Filipczak opened the concert with a splendid performance of “Legend” by the great Polish pianist and composer Jan Paderewski. The work is the first in his Op. 16 set of seven pieces known as Miscellanea. Its gentle and melodic strength served as an excellent segue to Chopin’s Ballade in G Minor, Op. 23.
Filipszak then enchanted us with Chopin’s epic Ballade in G Minor which makes special demands on the performer. The Ballade was said to have been inspired by the poem “Konrad Wallenrod” by Adam Mickiewicz, a fellow Polish exile living in Paris at the time of its composition in 1835. That inspiration, however, takes a back seat to the power, lyricism, and breathtaking virtuosic demands we associate with Chopin that reveal themselves so clearly in the work and which Filipczak handled so well.
Cellist Piotr Gach, a 2015 graduate of the Karol Szymanowki Music Academy, then joined Filipczak for an especially fine UK premiere performance of Feliks Nowowiejski’s Fantasy for Cello and Piano, Op. 28. As the GCO indicated in its printed program, the concert was dedicated to the memory of the Polish composer, conductor, concert organist, and patriot who wrote the famous Rota (The Oath) which was once proposed to be the Polish national anthem. While cellist Gach shined in the work, he was also at one with Filipczak in a perfect meeting of mind, heart and musicality.
Filipczak was offered a well-deserved break for the riveting performance of Górecki’s 1963 Three Pieces in the Old Style by the strings alone. Here the GCO could not have better served Górecki’s intention of bringing together the old and the new. The beautiful sonorities of the work were fully realized by the GCO in its resonating performance.
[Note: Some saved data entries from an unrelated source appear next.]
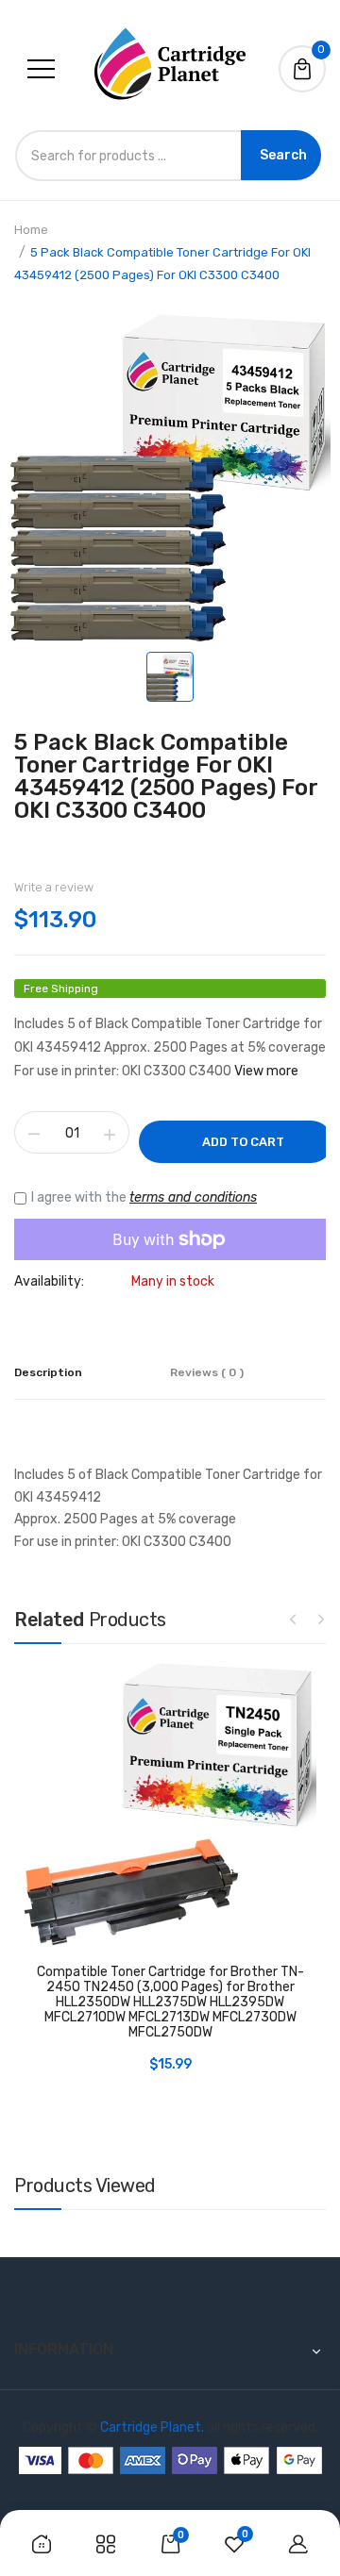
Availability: (49, 1281)
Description (48, 1372)
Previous (292, 1618)
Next (321, 1618)
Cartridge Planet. (152, 2427)
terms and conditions (193, 1197)
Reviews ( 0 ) (207, 1372)
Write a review (54, 887)
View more (266, 1071)
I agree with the (144, 1197)
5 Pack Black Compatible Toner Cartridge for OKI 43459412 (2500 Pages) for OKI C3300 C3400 (165, 776)
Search (283, 155)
The GCO brought things to a stunning climax in a performance of Górecki’s Concerto for Piano and String Orchestra, Op. 40 of 1980, a work which offers a startling contrast to the earlier Three Pieces in the Old Style. The powerful and unrelenting drive of its two movements, as they were performed by the GCO and pianist Łukasz Filipczak, understandably brought down the house.
Lucy Miller Murray
Lucy Miller Murray is the founder of Market Square Concerts in Harrisburg, Pennsylvania and author of Chamber Music: An Extensive Guide for Listeners published in 2015 by Rowman & Littlefield.